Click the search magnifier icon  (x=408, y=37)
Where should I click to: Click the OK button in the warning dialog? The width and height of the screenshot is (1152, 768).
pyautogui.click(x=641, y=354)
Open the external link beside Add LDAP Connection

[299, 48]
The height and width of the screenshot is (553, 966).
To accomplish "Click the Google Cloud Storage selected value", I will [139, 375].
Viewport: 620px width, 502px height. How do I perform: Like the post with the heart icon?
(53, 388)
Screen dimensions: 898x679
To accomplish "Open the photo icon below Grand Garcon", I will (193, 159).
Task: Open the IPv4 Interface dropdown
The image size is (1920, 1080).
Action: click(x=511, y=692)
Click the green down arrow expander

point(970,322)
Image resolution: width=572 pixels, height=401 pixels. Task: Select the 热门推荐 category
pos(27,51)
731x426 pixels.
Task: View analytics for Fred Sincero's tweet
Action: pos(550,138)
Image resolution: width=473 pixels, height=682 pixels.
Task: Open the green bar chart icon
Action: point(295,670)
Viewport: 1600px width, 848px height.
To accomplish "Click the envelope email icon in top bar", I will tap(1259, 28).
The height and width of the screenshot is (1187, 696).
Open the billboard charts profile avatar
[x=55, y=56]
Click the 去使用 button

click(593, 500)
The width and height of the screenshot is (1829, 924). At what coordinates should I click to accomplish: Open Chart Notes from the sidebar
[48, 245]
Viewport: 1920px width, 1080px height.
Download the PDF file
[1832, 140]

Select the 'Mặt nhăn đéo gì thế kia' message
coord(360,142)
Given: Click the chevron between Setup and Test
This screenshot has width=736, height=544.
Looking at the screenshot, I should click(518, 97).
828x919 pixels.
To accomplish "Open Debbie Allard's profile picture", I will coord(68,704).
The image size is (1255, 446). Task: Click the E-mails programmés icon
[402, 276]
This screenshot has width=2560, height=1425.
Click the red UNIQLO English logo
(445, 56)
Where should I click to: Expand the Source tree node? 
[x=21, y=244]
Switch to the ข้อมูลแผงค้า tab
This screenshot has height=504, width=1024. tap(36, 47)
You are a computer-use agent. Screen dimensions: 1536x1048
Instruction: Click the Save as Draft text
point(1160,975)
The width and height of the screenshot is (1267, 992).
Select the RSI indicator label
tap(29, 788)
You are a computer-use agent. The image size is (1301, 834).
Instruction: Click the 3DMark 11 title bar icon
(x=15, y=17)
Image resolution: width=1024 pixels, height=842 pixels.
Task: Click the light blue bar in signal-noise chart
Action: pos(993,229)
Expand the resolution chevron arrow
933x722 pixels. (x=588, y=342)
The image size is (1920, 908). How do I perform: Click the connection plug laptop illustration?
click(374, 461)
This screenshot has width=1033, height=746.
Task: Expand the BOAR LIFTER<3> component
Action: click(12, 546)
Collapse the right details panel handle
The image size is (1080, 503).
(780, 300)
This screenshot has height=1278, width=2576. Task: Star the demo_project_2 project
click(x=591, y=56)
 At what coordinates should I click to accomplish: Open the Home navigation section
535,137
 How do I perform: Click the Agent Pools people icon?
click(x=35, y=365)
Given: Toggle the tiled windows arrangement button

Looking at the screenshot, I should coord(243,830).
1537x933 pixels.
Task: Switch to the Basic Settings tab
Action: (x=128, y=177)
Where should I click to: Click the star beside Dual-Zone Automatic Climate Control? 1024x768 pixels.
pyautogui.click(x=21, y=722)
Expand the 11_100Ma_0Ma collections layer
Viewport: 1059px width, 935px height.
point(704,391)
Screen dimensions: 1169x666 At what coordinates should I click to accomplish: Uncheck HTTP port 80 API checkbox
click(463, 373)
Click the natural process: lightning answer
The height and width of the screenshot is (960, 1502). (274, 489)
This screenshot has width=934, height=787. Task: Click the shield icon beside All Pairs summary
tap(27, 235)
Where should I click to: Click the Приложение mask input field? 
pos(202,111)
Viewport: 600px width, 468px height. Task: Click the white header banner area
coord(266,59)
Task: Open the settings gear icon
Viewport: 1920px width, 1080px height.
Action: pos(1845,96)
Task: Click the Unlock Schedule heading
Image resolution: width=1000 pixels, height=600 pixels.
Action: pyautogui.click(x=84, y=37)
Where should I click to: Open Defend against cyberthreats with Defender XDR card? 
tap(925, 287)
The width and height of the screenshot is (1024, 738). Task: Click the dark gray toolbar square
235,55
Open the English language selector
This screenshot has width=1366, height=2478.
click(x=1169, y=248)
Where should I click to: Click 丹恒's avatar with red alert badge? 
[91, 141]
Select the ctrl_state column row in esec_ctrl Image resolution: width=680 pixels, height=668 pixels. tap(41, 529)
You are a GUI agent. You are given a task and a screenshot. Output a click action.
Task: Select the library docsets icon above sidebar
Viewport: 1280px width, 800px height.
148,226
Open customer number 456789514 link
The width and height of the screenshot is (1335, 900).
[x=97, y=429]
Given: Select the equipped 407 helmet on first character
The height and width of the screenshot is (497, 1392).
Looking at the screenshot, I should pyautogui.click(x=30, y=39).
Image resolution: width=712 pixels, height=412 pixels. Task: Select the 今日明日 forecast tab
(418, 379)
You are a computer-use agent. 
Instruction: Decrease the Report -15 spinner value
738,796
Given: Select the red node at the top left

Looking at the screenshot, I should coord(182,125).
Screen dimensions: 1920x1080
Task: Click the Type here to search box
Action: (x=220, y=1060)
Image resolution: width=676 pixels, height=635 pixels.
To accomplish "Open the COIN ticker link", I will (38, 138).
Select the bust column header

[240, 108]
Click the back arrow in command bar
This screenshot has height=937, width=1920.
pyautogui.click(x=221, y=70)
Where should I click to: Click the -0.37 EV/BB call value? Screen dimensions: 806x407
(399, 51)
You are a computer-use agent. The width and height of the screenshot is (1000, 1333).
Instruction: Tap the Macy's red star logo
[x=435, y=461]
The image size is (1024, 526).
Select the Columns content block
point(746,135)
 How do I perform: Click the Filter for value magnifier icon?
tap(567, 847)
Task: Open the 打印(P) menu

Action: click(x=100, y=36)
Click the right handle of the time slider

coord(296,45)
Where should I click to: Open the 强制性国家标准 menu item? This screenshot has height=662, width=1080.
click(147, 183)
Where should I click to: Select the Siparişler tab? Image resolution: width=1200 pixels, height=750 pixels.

____________

**Task requirements**: Can you swap "Where should I click to" for "What should I click to" throughout all of the entries above and give the lines again with everything else unchanged?

**Exercise solution**:
Click the search magnifier icon  (x=408, y=37)
What should I click to: Click the OK button in the warning dialog? The width and height of the screenshot is (1152, 768).
pyautogui.click(x=641, y=354)
Open the external link beside Add LDAP Connection

[299, 48]
The height and width of the screenshot is (553, 966).
To accomplish "Click the Google Cloud Storage selected value", I will [139, 375].
Viewport: 620px width, 502px height. How do I perform: Like the post with the heart icon?
(53, 388)
Screen dimensions: 898x679
To accomplish "Open the photo icon below Grand Garcon", I will (193, 159).
Task: Open the IPv4 Interface dropdown
The image size is (1920, 1080).
Action: click(x=511, y=692)
Click the green down arrow expander

point(970,322)
Image resolution: width=572 pixels, height=401 pixels. Task: Select the 热门推荐 category
pos(27,51)
731x426 pixels.
Task: View analytics for Fred Sincero's tweet
Action: pos(550,138)
Image resolution: width=473 pixels, height=682 pixels.
Task: Open the green bar chart icon
Action: point(295,670)
Viewport: 1600px width, 848px height.
To accomplish "Click the envelope email icon in top bar", I will tap(1259, 28).
The height and width of the screenshot is (1187, 696).
Open the billboard charts profile avatar
[x=55, y=56]
Click the 去使用 button

click(593, 500)
The width and height of the screenshot is (1829, 924). At what coordinates should I click to accomplish: Open Chart Notes from the sidebar
[48, 245]
Viewport: 1920px width, 1080px height.
Download the PDF file
[1832, 140]

Select the 'Mặt nhăn đéo gì thế kia' message
coord(360,142)
Given: Click the chevron between Setup and Test
This screenshot has width=736, height=544.
Looking at the screenshot, I should click(518, 97).
828x919 pixels.
To accomplish "Open Debbie Allard's profile picture", I will coord(68,704).
The image size is (1255, 446). Task: Click the E-mails programmés icon
[402, 276]
This screenshot has width=2560, height=1425.
Click the red UNIQLO English logo
(445, 56)
What should I click to: Expand the Source tree node? 
[x=21, y=244]
Switch to the ข้อมูลแผงค้า tab
This screenshot has height=504, width=1024. tap(36, 47)
You are a computer-use agent. Screen dimensions: 1536x1048
Instruction: Click the Save as Draft text
point(1160,975)
The width and height of the screenshot is (1267, 992).
Select the RSI indicator label
tap(29, 788)
You are a computer-use agent. The image size is (1301, 834).
Instruction: Click the 3DMark 11 title bar icon
(x=15, y=17)
Image resolution: width=1024 pixels, height=842 pixels.
Task: Click the light blue bar in signal-noise chart
Action: pos(993,229)
Expand the resolution chevron arrow
933x722 pixels. (x=588, y=342)
The image size is (1920, 908). How do I perform: Click the connection plug laptop illustration?
click(374, 461)
This screenshot has width=1033, height=746.
Task: Expand the BOAR LIFTER<3> component
Action: click(12, 546)
Collapse the right details panel handle
The image size is (1080, 503).
(780, 300)
This screenshot has height=1278, width=2576. Task: Star the demo_project_2 project
click(x=591, y=56)
 At what coordinates should I click to accomplish: Open the Home navigation section
535,137
 How do I perform: Click the Agent Pools people icon?
click(x=35, y=365)
Given: Toggle the tiled windows arrangement button

Looking at the screenshot, I should coord(243,830).
1537x933 pixels.
Task: Switch to the Basic Settings tab
Action: (x=128, y=177)
What should I click to: Click the star beside Dual-Zone Automatic Climate Control? 1024x768 pixels.
pyautogui.click(x=21, y=722)
Expand the 11_100Ma_0Ma collections layer
Viewport: 1059px width, 935px height.
point(704,391)
Screen dimensions: 1169x666 At what coordinates should I click to accomplish: Uncheck HTTP port 80 API checkbox
click(463, 373)
Click the natural process: lightning answer
The height and width of the screenshot is (960, 1502). (274, 489)
This screenshot has width=934, height=787. Task: Click the shield icon beside All Pairs summary
tap(27, 235)
What should I click to: Click the Приложение mask input field? 
pos(202,111)
Viewport: 600px width, 468px height. Task: Click the white header banner area
coord(266,59)
Task: Open the settings gear icon
Viewport: 1920px width, 1080px height.
Action: pos(1845,96)
Task: Click the Unlock Schedule heading
Image resolution: width=1000 pixels, height=600 pixels.
Action: pyautogui.click(x=84, y=37)
What should I click to: Open Defend against cyberthreats with Defender XDR card? 
tap(925, 287)
The width and height of the screenshot is (1024, 738). Task: Click the dark gray toolbar square
235,55
Open the English language selector
This screenshot has width=1366, height=2478.
click(x=1169, y=248)
What should I click to: Click 丹恒's avatar with red alert badge? 
[91, 141]
Select the ctrl_state column row in esec_ctrl Image resolution: width=680 pixels, height=668 pixels. tap(41, 529)
You are a GUI agent. You are given a task and a screenshot. Output a click action.
Task: Select the library docsets icon above sidebar
Viewport: 1280px width, 800px height.
148,226
Open customer number 456789514 link
The width and height of the screenshot is (1335, 900).
[x=97, y=429]
Given: Select the equipped 407 helmet on first character
The height and width of the screenshot is (497, 1392).
Looking at the screenshot, I should pyautogui.click(x=30, y=39).
Image resolution: width=712 pixels, height=412 pixels. Task: Select the 今日明日 forecast tab
(418, 379)
You are a computer-use agent. 
Instruction: Decrease the Report -15 spinner value
738,796
Given: Select the red node at the top left

Looking at the screenshot, I should coord(182,125).
Screen dimensions: 1920x1080
Task: Click the Type here to search box
Action: (x=220, y=1060)
Image resolution: width=676 pixels, height=635 pixels.
To accomplish "Open the COIN ticker link", I will (38, 138).
Select the bust column header

[240, 108]
Click the back arrow in command bar
This screenshot has height=937, width=1920.
pyautogui.click(x=221, y=70)
What should I click to: Click the -0.37 EV/BB call value? Screen dimensions: 806x407
(399, 51)
You are a computer-use agent. The width and height of the screenshot is (1000, 1333).
Instruction: Tap the Macy's red star logo
[x=435, y=461]
The image size is (1024, 526).
Select the Columns content block
point(746,135)
 How do I perform: Click the Filter for value magnifier icon?
tap(567, 847)
Task: Open the 打印(P) menu

Action: click(x=100, y=36)
Click the right handle of the time slider

coord(296,45)
What should I click to: Open the 强制性国家标准 menu item? This screenshot has height=662, width=1080.
click(147, 183)
What should I click to: Select the Siparişler tab? Image resolution: width=1200 pixels, height=750 pixels.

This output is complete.